→ **Data**:

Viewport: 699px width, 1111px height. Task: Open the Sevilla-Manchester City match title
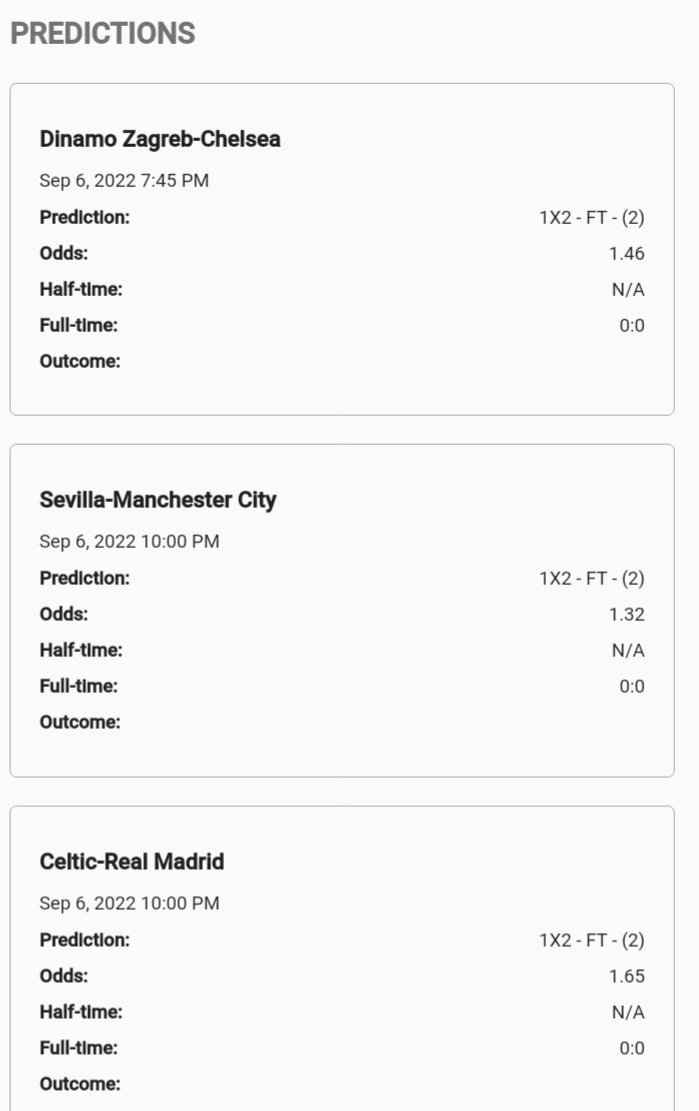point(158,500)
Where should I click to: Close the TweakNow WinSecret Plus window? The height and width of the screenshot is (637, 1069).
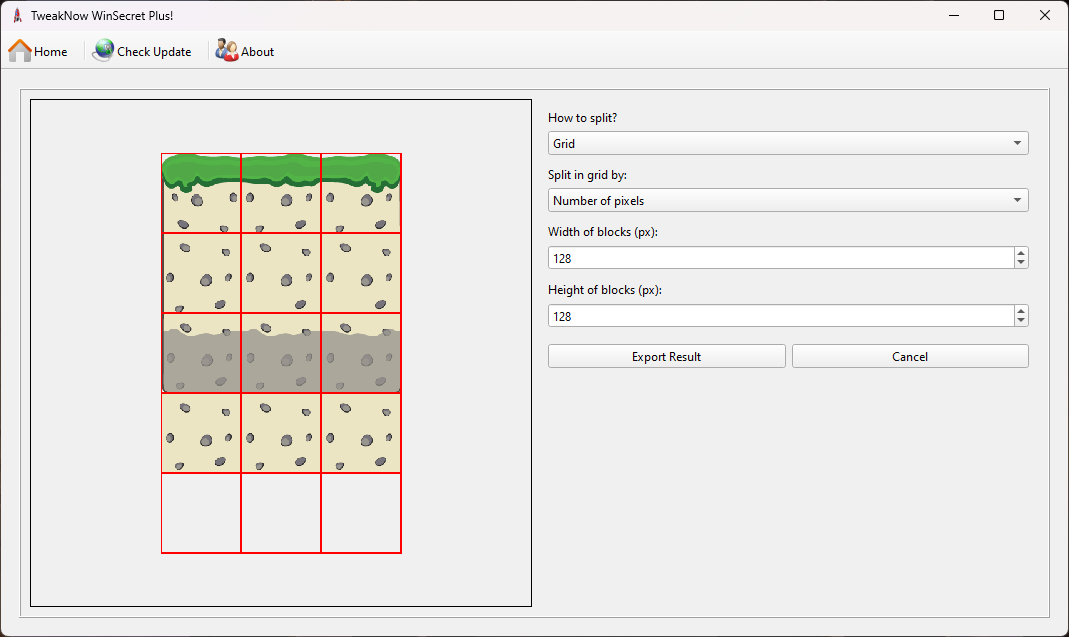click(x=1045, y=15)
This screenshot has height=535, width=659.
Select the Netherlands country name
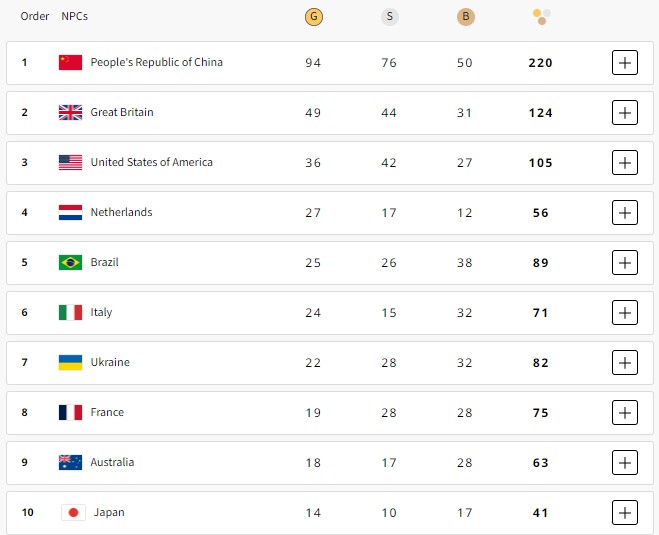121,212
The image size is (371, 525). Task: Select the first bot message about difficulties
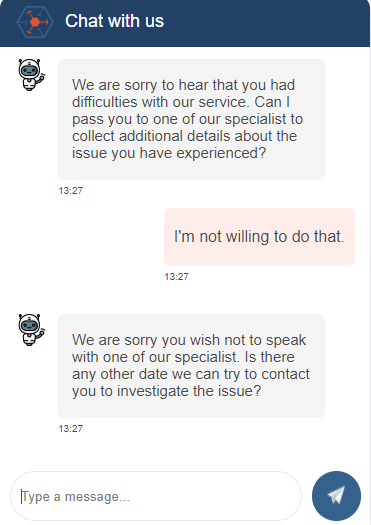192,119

→ **Work to complete**: Find the line containing "Select the Netherlands country name" in the listing above. Restate it and every line after it, word for word, through the final line, leaving out the pictures.

→ **Completed exercise**:
Select the Netherlands country name
121,212
The image size is (371, 525). Task: Select the first bot message about difficulties
192,119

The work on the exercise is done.